DIRECTIONS. Copy the lines of the listing below word for word, from the line with "This screenshot has height=454, width=562." up to and including the line with "y-tick-label: $40,000 is".

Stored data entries
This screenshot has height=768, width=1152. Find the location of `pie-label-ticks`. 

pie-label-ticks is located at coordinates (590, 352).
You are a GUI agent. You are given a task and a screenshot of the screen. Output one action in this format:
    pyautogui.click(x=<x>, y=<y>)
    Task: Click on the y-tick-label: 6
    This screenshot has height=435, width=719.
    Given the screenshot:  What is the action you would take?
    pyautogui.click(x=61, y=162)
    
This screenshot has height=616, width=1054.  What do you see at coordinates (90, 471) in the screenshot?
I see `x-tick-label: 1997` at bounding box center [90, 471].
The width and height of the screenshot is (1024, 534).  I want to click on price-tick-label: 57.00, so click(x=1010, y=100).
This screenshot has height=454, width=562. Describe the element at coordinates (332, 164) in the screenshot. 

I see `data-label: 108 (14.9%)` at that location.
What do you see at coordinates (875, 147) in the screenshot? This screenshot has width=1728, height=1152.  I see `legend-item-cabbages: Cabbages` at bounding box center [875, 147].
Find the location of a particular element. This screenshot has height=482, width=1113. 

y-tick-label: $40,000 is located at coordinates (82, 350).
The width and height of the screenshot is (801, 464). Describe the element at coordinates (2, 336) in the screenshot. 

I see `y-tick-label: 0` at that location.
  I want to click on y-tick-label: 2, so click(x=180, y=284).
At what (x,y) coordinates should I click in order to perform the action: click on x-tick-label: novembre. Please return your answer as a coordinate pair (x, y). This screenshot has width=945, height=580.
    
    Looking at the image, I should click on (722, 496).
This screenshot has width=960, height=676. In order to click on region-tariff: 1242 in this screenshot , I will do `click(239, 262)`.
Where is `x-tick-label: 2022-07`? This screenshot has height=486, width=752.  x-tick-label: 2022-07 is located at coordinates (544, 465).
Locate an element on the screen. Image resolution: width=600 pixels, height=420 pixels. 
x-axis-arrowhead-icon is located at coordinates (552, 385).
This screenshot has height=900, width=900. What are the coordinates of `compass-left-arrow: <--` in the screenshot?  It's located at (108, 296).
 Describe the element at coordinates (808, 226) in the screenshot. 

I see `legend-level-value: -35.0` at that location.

EXERCISE RESULT.
This screenshot has height=454, width=562. Describe the element at coordinates (332, 164) in the screenshot. 

I see `data-label: 108 (14.9%)` at that location.
What do you see at coordinates (875, 147) in the screenshot? This screenshot has width=1728, height=1152.  I see `legend-item-cabbages: Cabbages` at bounding box center [875, 147].
Find the location of a particular element. This screenshot has height=482, width=1113. 

y-tick-label: $40,000 is located at coordinates (82, 350).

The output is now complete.